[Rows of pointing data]
* * *
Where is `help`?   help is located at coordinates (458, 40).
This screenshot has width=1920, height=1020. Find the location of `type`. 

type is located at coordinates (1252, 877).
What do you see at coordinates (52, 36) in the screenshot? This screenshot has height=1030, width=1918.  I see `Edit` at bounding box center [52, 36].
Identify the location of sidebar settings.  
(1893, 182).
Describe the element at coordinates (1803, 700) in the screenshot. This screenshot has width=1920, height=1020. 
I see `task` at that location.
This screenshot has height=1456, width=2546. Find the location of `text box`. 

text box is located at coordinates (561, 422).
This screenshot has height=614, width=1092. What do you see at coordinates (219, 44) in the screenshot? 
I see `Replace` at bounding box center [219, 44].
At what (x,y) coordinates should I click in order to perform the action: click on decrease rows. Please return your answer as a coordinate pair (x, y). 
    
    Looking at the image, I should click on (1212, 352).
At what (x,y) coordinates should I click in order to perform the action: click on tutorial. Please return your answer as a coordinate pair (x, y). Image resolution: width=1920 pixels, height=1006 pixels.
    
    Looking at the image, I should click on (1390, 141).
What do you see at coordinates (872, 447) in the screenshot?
* * *
▶ [GOAL OF THE EXERCISE]: Update the records above by replacing "screenshot" with "capture" wherever it occurs, leaving everything else unchanged.

▶ [ANSWER TO THIS TASK]:
Where is `help`?   help is located at coordinates (458, 40).
This capture has width=1920, height=1020. Find the location of `type`. 

type is located at coordinates (1252, 877).
What do you see at coordinates (52, 36) in the capture? This capture has height=1030, width=1918.  I see `Edit` at bounding box center [52, 36].
Identify the location of sidebar settings.  
(1893, 182).
Describe the element at coordinates (1803, 700) in the capture. This capture has width=1920, height=1020. 
I see `task` at that location.
This capture has height=1456, width=2546. Find the location of `text box`. 

text box is located at coordinates (561, 422).
This capture has height=614, width=1092. What do you see at coordinates (219, 44) in the capture? 
I see `Replace` at bounding box center [219, 44].
At what (x,y) coordinates should I click in order to perform the action: click on decrease rows. Please return your answer as a coordinate pair (x, y). 
    
    Looking at the image, I should click on (1212, 352).
At what (x,y) coordinates should I click in order to perform the action: click on tutorial. Please return your answer as a coordinate pair (x, y). Image resolution: width=1920 pixels, height=1006 pixels.
    
    Looking at the image, I should click on (1390, 141).
What do you see at coordinates (872, 447) in the capture?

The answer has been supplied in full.